2. The speed is quite a desperate sprint against time since the GD is structurally too weak to manage a successful dictatorship in the medium-to long-term. 2/3

— Marika Mikiashvili 🇬🇪🇺🇦🇪🇺 (@marikamikiashvili.bsky.social) February 27, 2026 at 1:14 PM

Many thanks to the great Euromaidan Press team and Editor-in-chief Alya Shandra herself!

Link: euromaidanpress.com/2026/02/27/g…

3/3.

— Marika Mikiashvili 🇬🇪🇺🇦🇪🇺 (@marikamikiashvili.bsky.social) February 27, 2026 at 1:14 PM

From EuroMaidan Press:

Something has shifted in Tbilisi. The Georgian Dream is no longer bothering to keep up appearances.

Instead, the regime is striking preemptively—dismantling every unit of social mobilization and pushing the country toward managed poverty and emigration. What’s unfolding is a systematic dismantling of Georgia’s social and economic fabric. But the process is rushed and brittle.

From late January to mid-February 2026, the regime launched a crackdown targeting democratic leaders and university faculties, neighbourhood pharmacies, and imported cars—all at once, with a speed and scope that defy the usual autocratic playbook.

Regimes typically tighten the screws gradually, saving the harshest measures for after dissent is crushed. In Georgia, it is all happening while political parties, civil society, and independent media are still functioning—and while people have been protesting daily for more than a year and a half. So why the rush?

Because the Georgian Dream knows it is structurally fragile—and is gambling against time.

The centrepiece is a sweeping “Grants Law” being fast-tracked through parliament. In theory, it could target not just opposition politicians and civil society organizations but remittances from the Georgian diaspora and even basic person-to-person transactions.

The law also criminalizes “external lobbying”—essentially any activity abroad promoting democracy in Georgia or advocating for EU integration.

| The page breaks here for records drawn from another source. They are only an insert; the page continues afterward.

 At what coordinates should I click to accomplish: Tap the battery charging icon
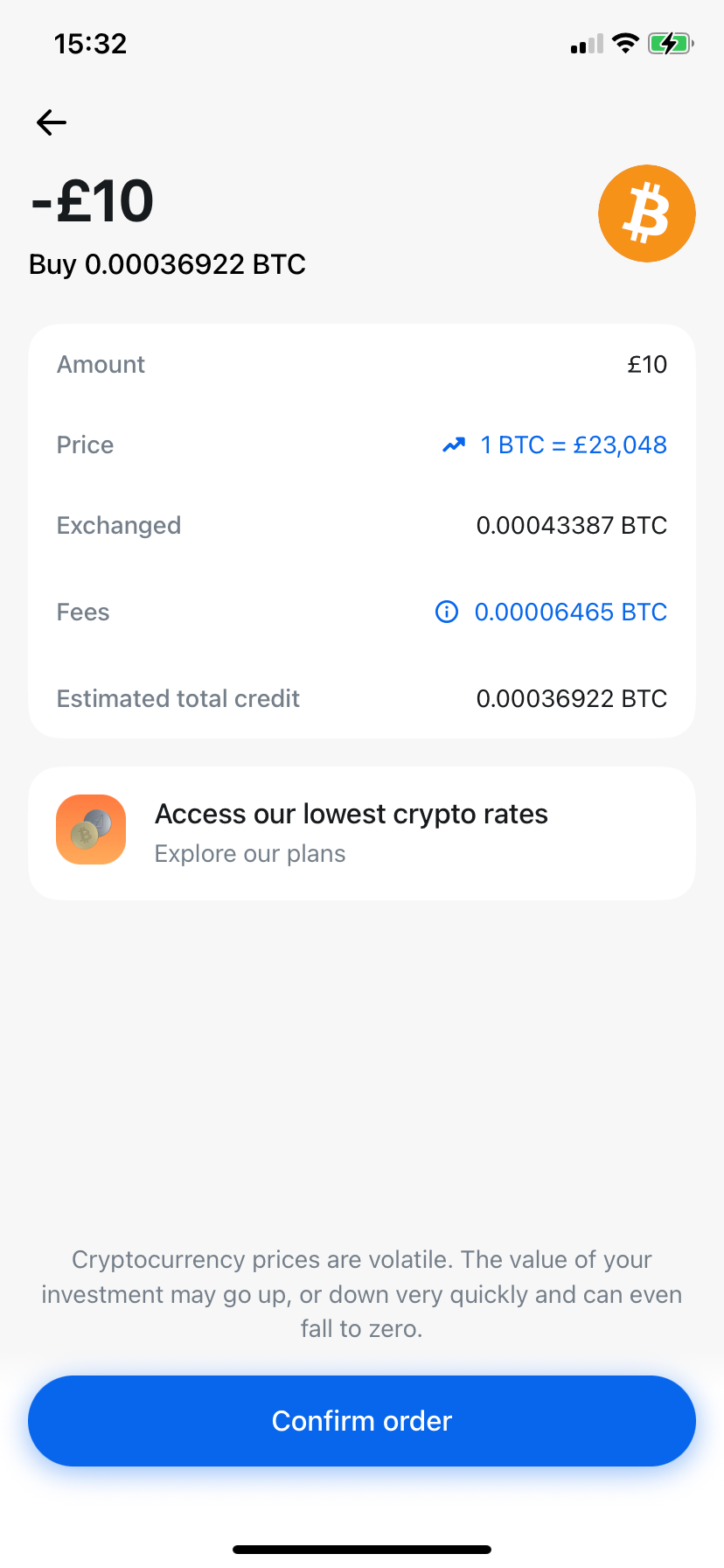click(x=670, y=44)

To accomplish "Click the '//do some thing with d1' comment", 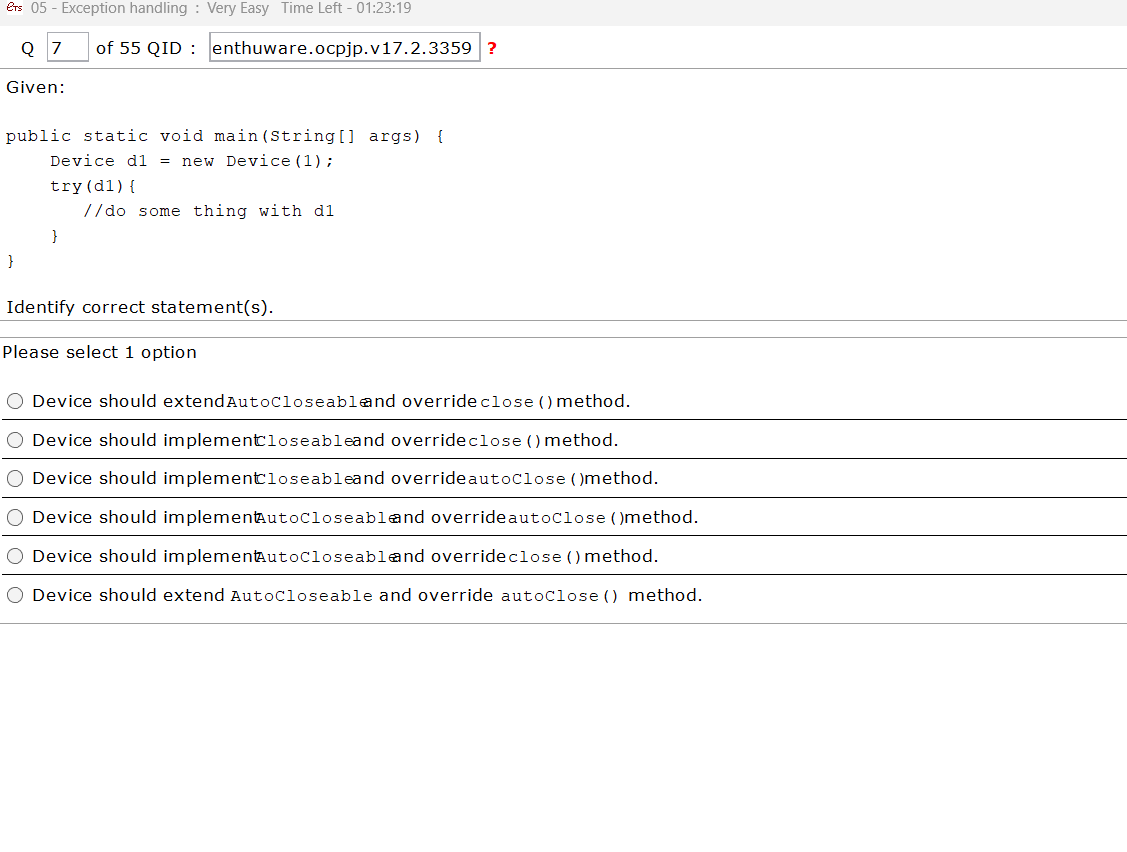I will tap(208, 211).
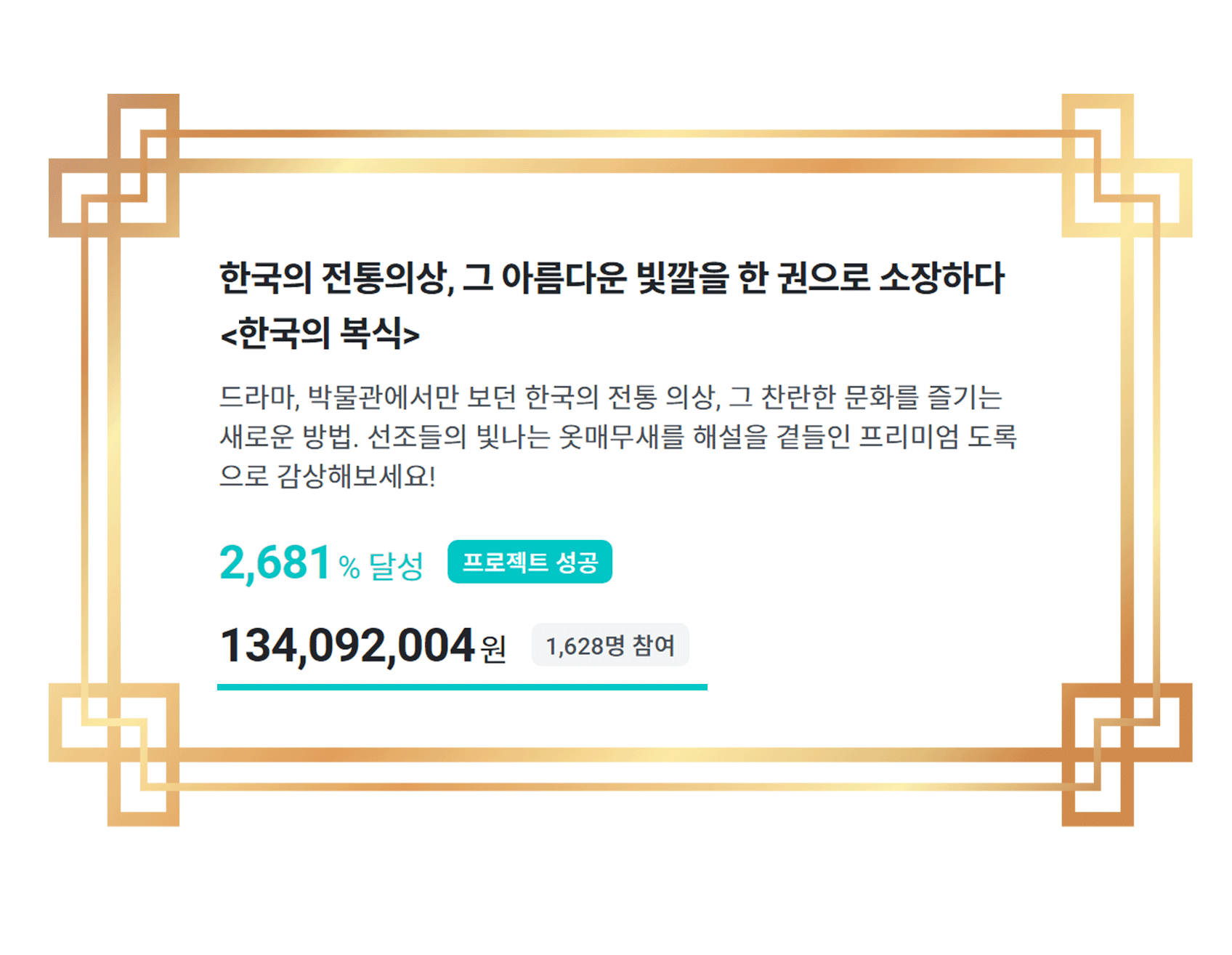1232x955 pixels.
Task: Click the bottom edge of the gold frame
Action: 617,755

To understand the stakes, consider what foreign-funded civil society actually does in Georgia. Georgian NGOs receive over 90% of their funding from abroad—and they do work the government won’t: monitoring elections, investigating corruption, providing legal aid, running shelters, supporting investigative journalism.

As scholar Julie George wrote, “what many CSOs in Georgia do is governance that the government does not.”

The Georgian Dream has been working to destroy this infrastructure since 2024, when it passed a Russian-style foreign agents law requiring organizations receiving more than 20% of their funding from abroad to register as “pursuing the interests of a foreign power”—with debilitating fines for noncompliance.

The vast majority of Georgia’s roughly 26,000 NGOs refused to register.

The Grants Law escalates from fines to prison. It blurs the lines between legal and illegal so thoroughly that the public is left wondering what lawful conduct even looks like anymore.

Numerous legal experts in Georgia have said as much, including Tamar Oniani, the Chairperson of Georgian Young Lawyers’ Association (GYLA). With criminal penalties of up to 6 years—and in some cases up to 12—the broad scope and vague wording do not inherently exclude remittances (11.9% of Georgian GDP in 2024). The exemption has been confirmed only verbally by some Georgian Dream MPs.

Meanwhile, while all Western funding is being criminalized, China continues to fund a program popularizing China on Georgia’s pro-Kremlin media outlet Obiektivi.

The law could also criminalize basic transactions within Georgia itself: Michael O’Flaherty, Commissioner for Human Rights of the Council of Europe, underlined in his 2 February statement that the new law “would encompass any cash or in-kind transfer from one person to another person that may be used to carry out activities with the belief or intention of exerting any influence on the government, state institutions or any part of society.”

In practice, the law will most likely be applied selectively. But its vast scope and deliberate vagueness mean it could criminalize almost anyone—and under a regime this reckless, that is the point. As constitutionalist Davit Zedelashvili notes, the regime has given critics a choice: prison or exile.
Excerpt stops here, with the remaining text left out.